送風ファン304は、シロッコファンであり、ケーシング302内に配置されている。送風ファン304は、吸込開口302aから吹出開口302cに至る空気の流れに対して、熱交換器303の上流側に配置されている。送風ファン304は、吸込開口302aから空気をケーシング302内に吸い込んで、吹出開口302cから吹き出す気流を生成する。送風ファン304は、熱交換器303において生成した調和空気を、吹出開口302cに接続された吹出ダクト301b及び吹出ユニット301cによって形成される吹出流路5を通じて吹出ユニット301cの吹出口302bから吹き出す。
熱交換器303は、略矩形状の断面を有するフィンアンドチューブ型の熱交換器であり、ケーシング302内に配置されている。熱交換器303は、吸込開口302aから吸い込まれる空気を冷房時には冷却し、暖房時には加熱することによって、調和空気を生成する。
吹出流路5は、熱交換器303によって生成した調和空気を吹出口302bに送るための流路であり、上記のように、吹出ダクト301b及び吹出ユニット301cによって形成されている。

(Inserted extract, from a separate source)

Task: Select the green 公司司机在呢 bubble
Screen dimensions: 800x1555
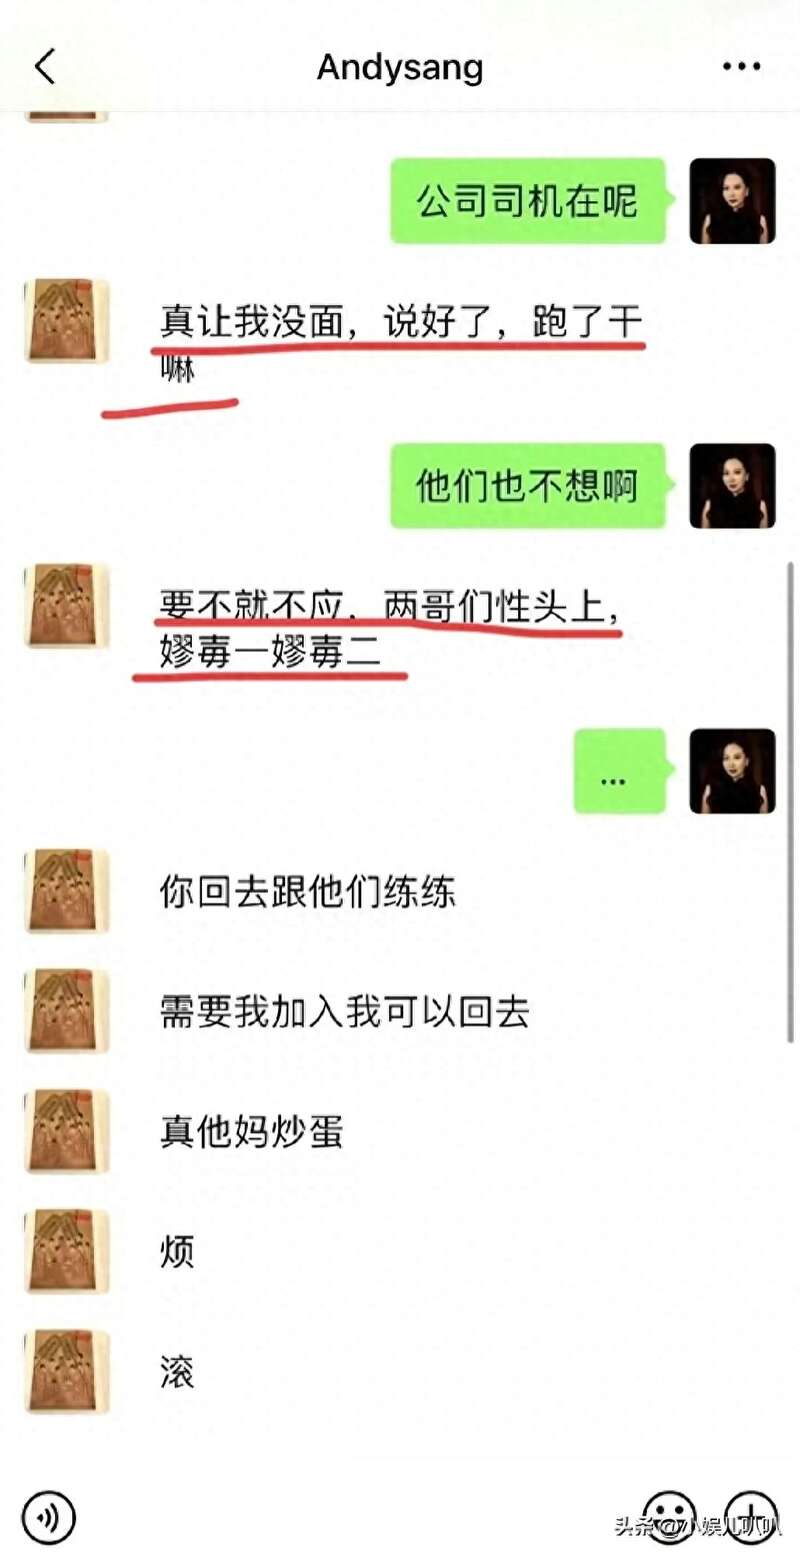Action: 528,201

すなわち、ここでは、熱交換器303や送風ファン304が収容されたユニット301a内ではなく、その下流側に接続された吹出ダクト301b及び吹出ユニット301cに吹出流路5が形成されている。吹出流路5は、断面視において、上流部51と、下流部52とを有している。上流部51には、調和空気が下流に向かうにつれて縮流するように湾曲した断面形状をなす縮流部51aが形成されている。縮流部51aの湾曲線は、正弦曲線や3次曲線をなしている。このように、吹出流路5の構成は、天井埋込ダクト型ユニット301aの下流側に接続された吹出ダクト301b及び吹出ユニット301cに形成されている点、及び、上流部51に縮流部51aを有する点に違いがあるが、これらの点を除いては、上記第1実施形態の壁掛型室内ユニット1の吹出流路5と同様であるため、ここでは、説明を省略する。

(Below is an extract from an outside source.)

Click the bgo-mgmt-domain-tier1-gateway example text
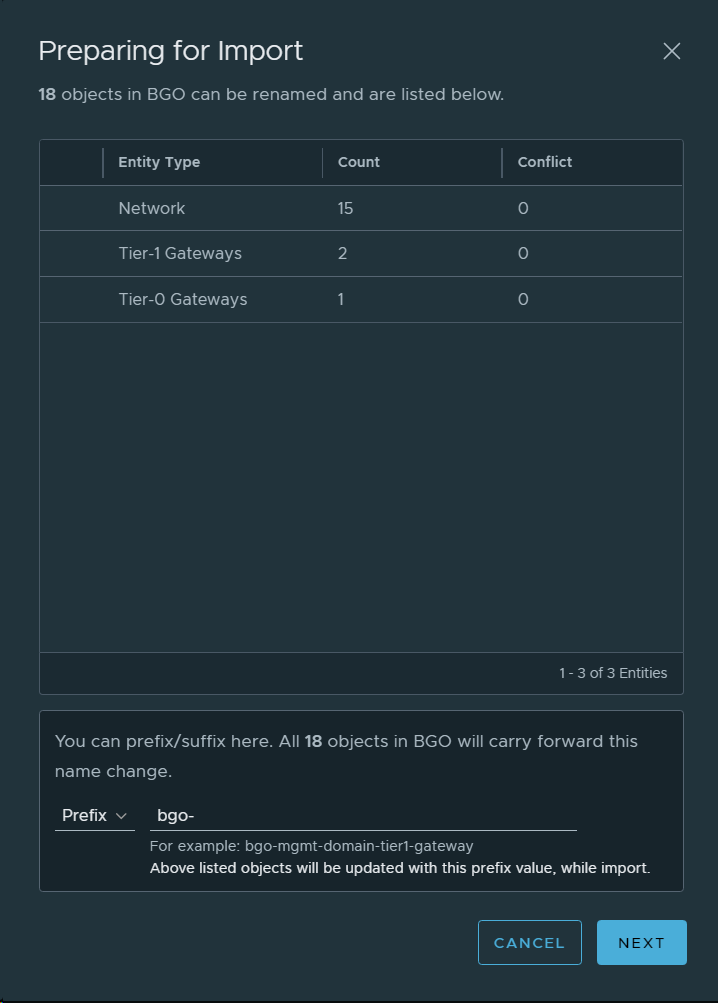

また、ダクト空調システム301の吹出ユニット301cは、上流部51と下流部52との境界点O2付近において、対向壁54側から吹出流路5内に突出させることが可能な突出部材6を有している。尚、突出部材6及びその周辺の構成は、上記第1実施形態の壁掛型室内ユニット1の突出部材6及びその周辺の構成と同様であるため、ここでは、説明を省略する。
<動作>
本実施形態のダクト空調システム301では、上記第1実施形態の壁掛型室内ユニット1と同様に、冷房時には、調和空気を水平向きに吹き出すことが好ましいため、突出部材6を対向壁54側から突出させないようにして、対向壁54に沿う風向Xである第2吹出状態が得られるようにしている。また、暖房時には、調和空気を鉛直下向きに吹き出すことが好ましいため、突出部材6を対向壁54側から突出させて、案内壁53に沿う風向Yである第1吹出状態が得られるようにしている。
<特徴>
このような本実施形態のダクト空調システム301においても、上記第1実施形態の壁掛型室内ユニット1と同様の作用効果を得ることができる。
<変形例>
また、上記実施形態のダクト空調システム301(図19参照)において、図20に示すように、上記第1実施形態の変形例2の壁掛型室内ユニット1(図10参照)と同様、整流部材8を設けるようにしてもよい。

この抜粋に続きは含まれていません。